I risultati maturati nei giorni scorsi in Champions League, con le rimonte del Barcellona ai danni del Psg e del Monaco ai danni del Manchester City danno sicuramente fiducia alla Roma, che giovedì 16 deve affrontare la gara di ritorno degli ottavi di finale di Europa League contro il Lione. I francesi hanno vinto la partita di andata col punteggio di 4-2. Per ribaltare il risultato ai capitolini serve una prova di coraggio ed una vittoria per 2-0, per 3-1 oppure con uno scarto di almeno tre lunghezze.
La squadra di Spalletti è seconda nel campionato italiano di Serie A. L’Olympique è quarto in Ligue 1. Le due formazioni non hanno particolari problemi di infortuni.
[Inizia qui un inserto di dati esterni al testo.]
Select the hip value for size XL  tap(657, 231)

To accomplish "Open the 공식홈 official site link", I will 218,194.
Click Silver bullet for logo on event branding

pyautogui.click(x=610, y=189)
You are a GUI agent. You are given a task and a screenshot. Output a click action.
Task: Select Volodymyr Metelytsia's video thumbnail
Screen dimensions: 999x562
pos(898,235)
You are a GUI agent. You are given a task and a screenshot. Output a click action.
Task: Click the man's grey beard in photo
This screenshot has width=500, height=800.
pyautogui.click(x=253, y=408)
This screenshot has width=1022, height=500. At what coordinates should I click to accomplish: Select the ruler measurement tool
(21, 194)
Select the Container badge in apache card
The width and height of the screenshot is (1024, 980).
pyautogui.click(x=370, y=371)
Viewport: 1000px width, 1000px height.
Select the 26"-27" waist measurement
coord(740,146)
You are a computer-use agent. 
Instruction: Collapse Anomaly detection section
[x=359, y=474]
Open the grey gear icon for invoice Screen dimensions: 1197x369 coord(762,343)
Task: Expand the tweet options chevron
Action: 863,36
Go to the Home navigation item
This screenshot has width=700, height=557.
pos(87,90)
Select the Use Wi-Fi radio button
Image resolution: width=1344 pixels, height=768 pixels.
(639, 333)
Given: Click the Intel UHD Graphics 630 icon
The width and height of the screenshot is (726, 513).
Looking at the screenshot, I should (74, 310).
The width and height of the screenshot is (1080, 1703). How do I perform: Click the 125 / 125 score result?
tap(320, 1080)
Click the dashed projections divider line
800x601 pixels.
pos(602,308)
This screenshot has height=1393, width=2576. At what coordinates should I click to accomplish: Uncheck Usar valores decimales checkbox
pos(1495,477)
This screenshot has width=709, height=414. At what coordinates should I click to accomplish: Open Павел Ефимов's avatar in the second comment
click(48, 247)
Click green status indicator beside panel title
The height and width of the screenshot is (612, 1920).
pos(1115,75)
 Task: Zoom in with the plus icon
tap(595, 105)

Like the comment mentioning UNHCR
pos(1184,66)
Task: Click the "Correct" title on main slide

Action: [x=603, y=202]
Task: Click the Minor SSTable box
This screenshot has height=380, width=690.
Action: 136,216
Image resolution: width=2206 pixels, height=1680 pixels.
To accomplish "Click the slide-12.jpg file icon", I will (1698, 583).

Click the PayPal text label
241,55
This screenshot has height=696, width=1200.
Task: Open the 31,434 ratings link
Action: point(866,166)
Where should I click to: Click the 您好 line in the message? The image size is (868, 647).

Si gioca allo Stadio Olimpico; gli occhi sono puntati su Edin Dzeko, attuale capocannoniere del torneo con 8 reti.

Il tecnico italiano Luciano Spalletti manda in campo Alisson; Rudiger, Manolas, Fazio; Bruno Peres, De Rossi, Strootman, Mario Rui; Salah, Nainggolan, Dzeko.
Bruno Génésio si affida a Lopes; Jallet, Mammana, Diakhaby, Morel; Tolisso, Gonalons, Tousart; Cornet, Lacazette, Valbuena.
Per i giallorossi difesa a tre e davanti la coppia Nainggolan-Salah a supporto di Dzeko.


Partenza molto promettente dei padroni di casa. Al 6′ Rudiger si gira in area e centra la traversa, la pala giunge a Salah che mira l’incrocio, ma il portiere Lopes salva con un mezzo miracolo. Al 12′ ancora la Roma pericolosa; Lopes mantiene inviolata la sua porta con una tempestiva uscita bassa su Salah.
Al 16′ punizione battuta verso l’area giallorossa da Valbuena e incornata vincente di Diakhaby per il vantaggio degli ospiti. Strootman solo un minuto più tardi trova l’1-1 con un tocco sporco sottorete. L’immediato pareggio mantiene intatte le speranze romaniste. Al 33′ ci prova Nainggolan, tiro fuori di poco.


Il secondo tempo inizia con la Roma vicina al vantaggio; Nainggolan ci prova di testa, ma Lopes dice ancora no. Spalletti non è soddisfatto della spinta di Bruno Peres sulla fascia destra e al 59′ lo toglie dal campo e fa entrare al suo posto El Shaarawy. Subito dopo su un cross basso proprio del Faraone c’è l’autorete di Tousart. 2-1, ma alla Roma serve ancora un gol. Al 63′ ancora El Shaarawy si libera bene per il tiro, ma il suo diagonale di destro sfiora il palo. Qualche minuto dopo assist di Morel per Cornet che sbaglia un rigore in movimento calciando altissimo. Al 76′ Perotti per Mario Rui.


Tesissimo l’ultimo quarto d’ora, con i giallorossi che si giocano il tutto per tutto. Al 77′ botta da fuori di Tolisso che Alisson salva in corner. Mammana si fa male ed entra Yanga-Mbiwa (l’ex dell’incontro). A nove minuti dal termine Spalletti si gioca anche il jolly Totti e fa uscire De Rossi. All’85’ contropiede del Lione con Cornet che potrebbe chiudere l’incontro, ma si fa ipnotizzare da Alisson che salva ancora una volta. Il direttore di gara ordina cinque minuti di recupero. Al 92′ Dzeko riesce a colpire di testa, ma spara alto. Fekir, entrato al posto di Lacazette, si esibisce in un ottimo slalom, ma viene fermato all’ultimo ancora da Alisson. Ultime mischie nell’area dei transalpini, ma al 95′ arriva il triplice fischio che congela il 2-1 e sancisce il passaggio del turno dell’Olympique.


La Roma ci ha provato, ma ha trovato sulla sua strada un Lione determinato e un Lopes in gran serata.
L’Italia perde anche la sua ultima rappresentante in questa competizione.

Le altre partite
Besiktas-Olympiakos 4-1 (andata 1-1)
Krasnodar-Celta Vigo 0-2 (andata 2-1 per gli spagnoli)
Genk-Gent 1-1 (andata 2-5 per il Genk)
Ajax-Copenaghen 2-0 (andata 2-1 per i danesi)
Anderlecht-Apoel Nicosia 1-0 (andata 0-1 per i belgi)
Borussia Moenchengladbach-Schalke 2-2 (andata 1-1)
Manchester United-Rostov 1-0 (andata 1-1)

Promosse ai quarti di finale Besiktas, Celta, Genk, Ajax, Anderlecht, Schalke, Manchester United, Lione.